The “types” mentioned in the descriptions refer to their elemental powers, which are useful during the more belligerent aspects of the game. One way of training Pokémon is to pit them against each other in combat arenas. Water-type Pokémon have increased effectiveness against Fire type, for example.
What are the other canine Pokémon?
It wasn’t until the subsequent expansions to the franchise that dog-type Pokémon began to proliferate. Our list of dog-looking pocket monsters goes well into uncharted territory, then, for Pokémon Go players. Let’s keep our fingers crossed that, as the game stabilizes and Niantic, the parent company, begins fixing bugs, they can work on rolling out versions that draw on a larger Pokédex! For future reference, then, these are the remaining 26 canid-inspired Pokémon!
I’ve done all the research and combed through the entirety of the official Pokédex to suss out every Pokémon in the family Canidae. Ordered by their Pokédex numbers, they are:
- Espeon (#196) — An evolved Eevee of Psychic type.
- Umbreon (#197) — An evolved Eevee of Dark type.
- Snubbull (#209) — A Bulldog puppy of Fairy type.
- Granbull (#210) — The evolution of Snubbull.
- Houndour (#228) — A hound dog Pokémon of Fire and Dark types.
- Houndoom (#229) — The evolved form of Houndour.
- Smeargle (#235) — Pictured above, a Beagle with a paintbrush tail.
- Suicune (#245) — A Legendary dog Pokémon of Water type.
- Poochyena (#261) — A dog-hyena hybrid of Dark type.
- Mightyena (#262) — The evolved form of Poochyena.
- Electrike (#309) — Pictured with Smeargle, a dog-wolf creature of Electric type.
- Manectric (#310) — The evolved form of Electrike, truly lupine in appearance.
- Riolu (#447) — Somewhere between dog, fox, jackal, and raccoon, of Fighting type.
- Lucario (#448) — The evolved form of Riolu, now with more floppy ears.
- Leafeon (#470) — An evolved Eevee of Grass type.
- Glaceon (#471) — An evolved Eevee of Ice type.
- Lillipup (#506) — Possibly Yorkie-inspired Pokémon of Normal type.
- Herdier (#507) — An evolution of Lillipup that looks more like a Scottish Terrier.
- Stoutland (#508) — Final evolution of Lillipup; more of a sheepdog or large herding breed.
- Zorua (#570) — Resembles a fox, a Dark type Pokémon.
- Zoroark (#571) — The evolved form of Zorua.
- Fennekin (#653) — Looks even more like a Fennec fox than Eevee, of Fire type.
- Brixen (#654) — First evolved form of Fennekin.
- Delphox (#655) — Final evolution of Fennekin, of Fire and Psychic type.
- Furfrou (#676) — A Standard Poodle, its name combines “fur” and “frou-frou.” Normal type.
- Sylveon (#700) — An evolved Eevee of Fairy type.
Everyday I’m out there, catching Pokémon
There have been deleterious consequences to all this activity.

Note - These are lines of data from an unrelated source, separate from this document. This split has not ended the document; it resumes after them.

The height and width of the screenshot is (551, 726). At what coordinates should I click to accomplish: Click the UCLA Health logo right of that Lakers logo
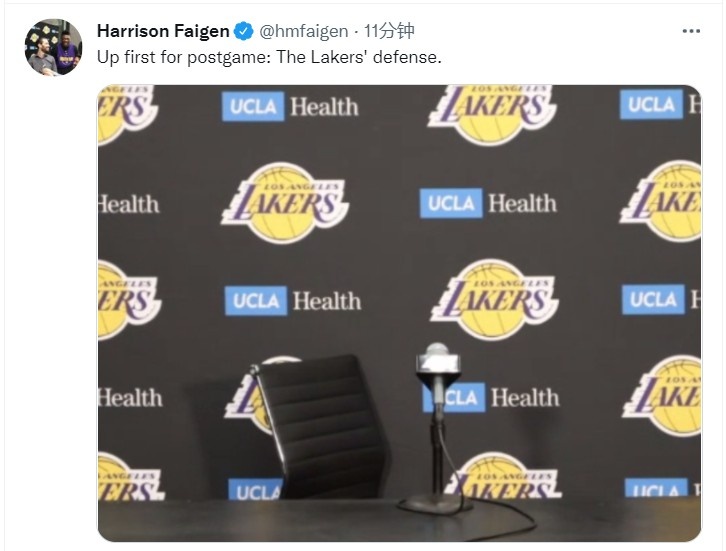tap(488, 203)
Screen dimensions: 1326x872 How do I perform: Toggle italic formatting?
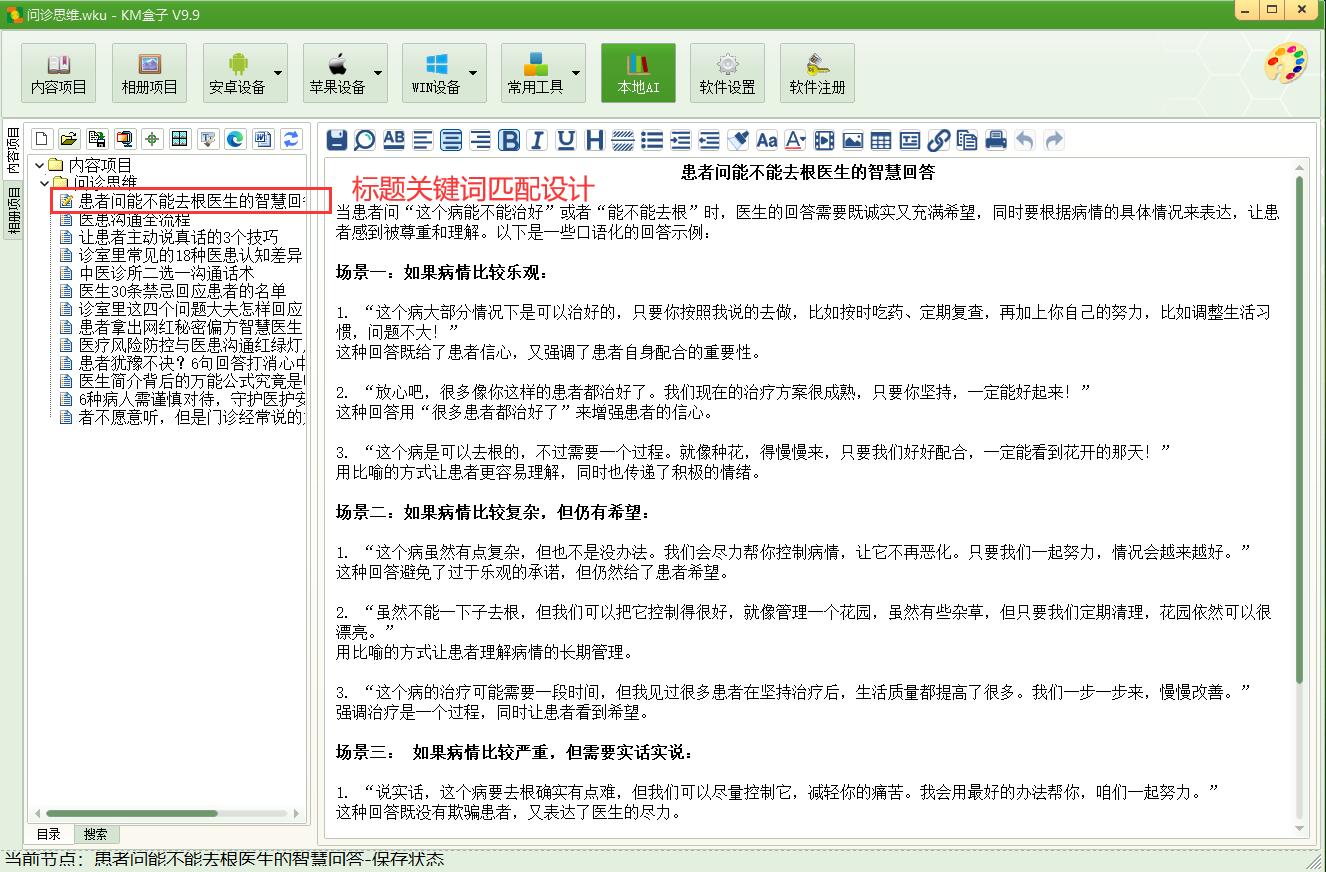click(537, 140)
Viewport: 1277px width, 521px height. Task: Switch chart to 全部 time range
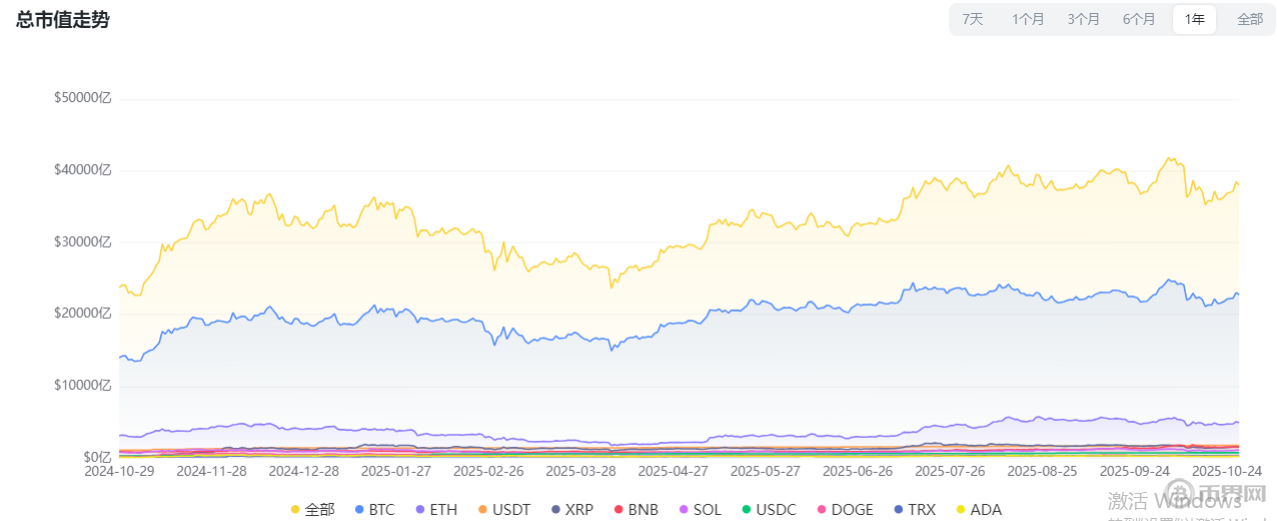[x=1250, y=19]

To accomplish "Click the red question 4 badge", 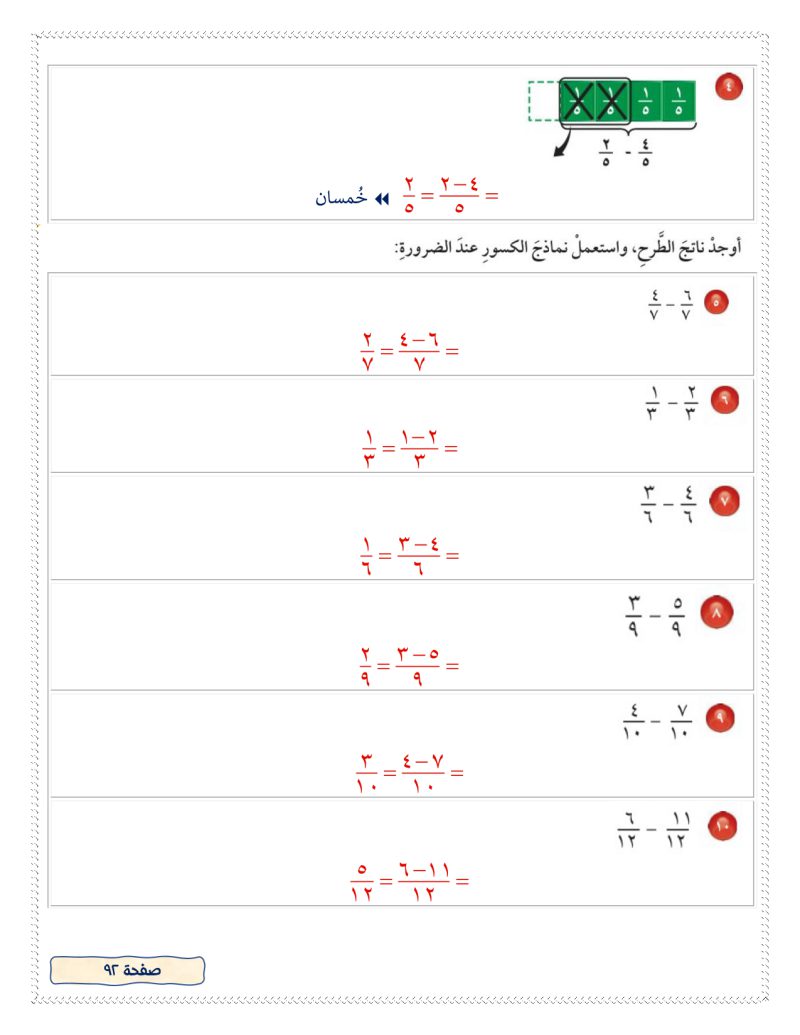I will (x=728, y=88).
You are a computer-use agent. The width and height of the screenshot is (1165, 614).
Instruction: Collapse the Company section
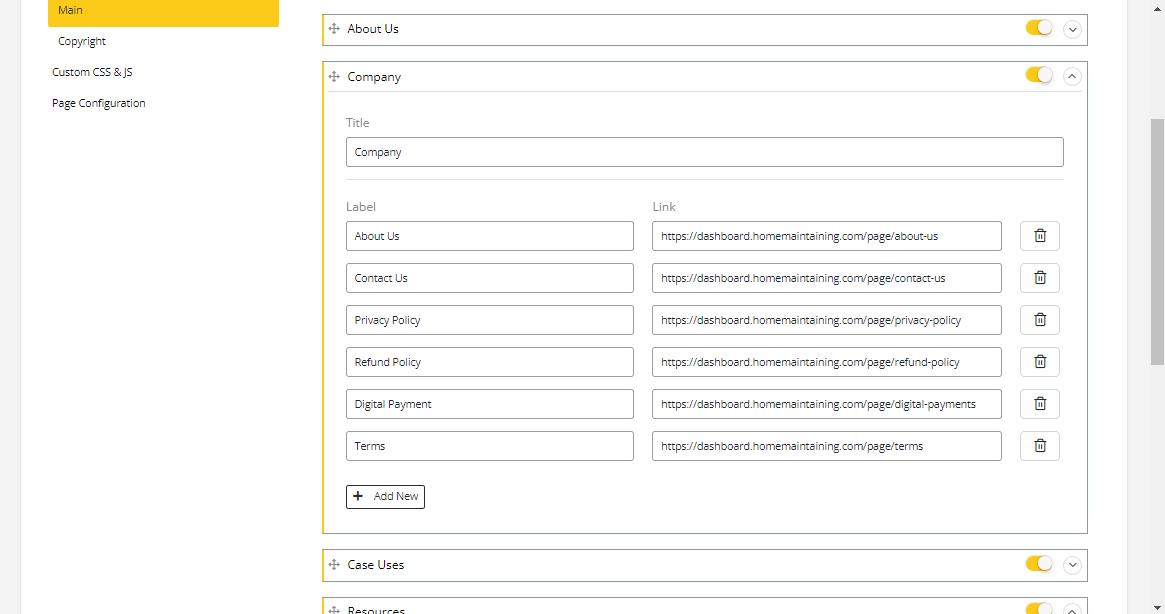tap(1072, 76)
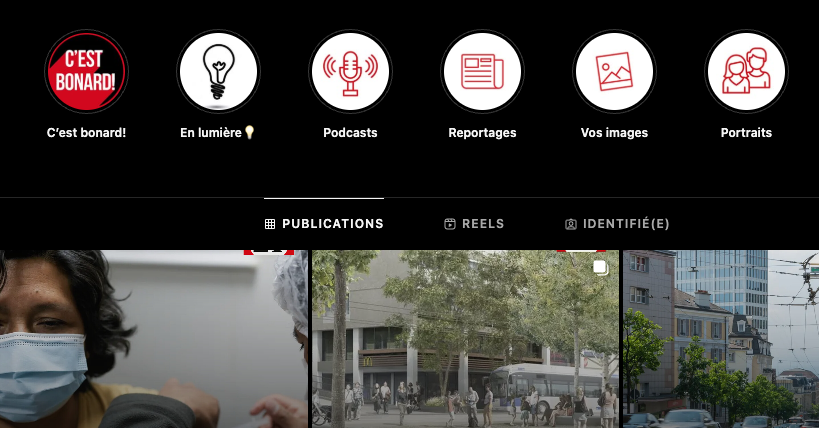Click the Podcasts label text
819x428 pixels.
pyautogui.click(x=350, y=133)
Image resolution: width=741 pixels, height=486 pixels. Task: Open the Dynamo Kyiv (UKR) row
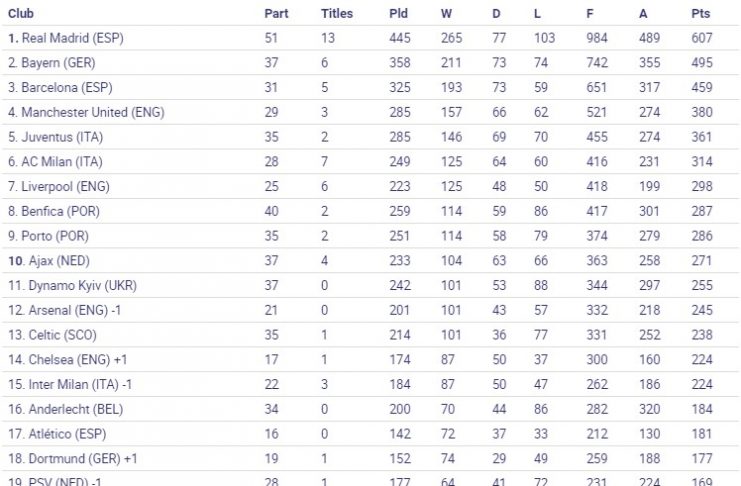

For one, my surgically repaired knee is perpetually sore from the sudden and dramatic increase in both walking and not watching where I’m going as I do so. On the other hand, all these Pokémon eggs in my incubator aren’t going to hatch themselves! Also, I don’t have an unlimited data plan on my iPhone, so I live in daily anxiety of text messages telling me that I’ve already reached 75 percent of my monthly data plan.
It’s entirely likely that many of our readers have no experience with Pokémon whatsoever. You’ve probably never played any of the video games, watched any of the cartoons or film versions. You might not even have done what my buddy Ryan and I used to do in college, and throw Pokémon cards on a table at the bar as a way of challenging each other to games of darts or pool. I hope, at the very least, that this article has made you marginally conversant in Pokémon lore so that you can comprehend some part of what your coworkers, children, and random strangers are talking about every day!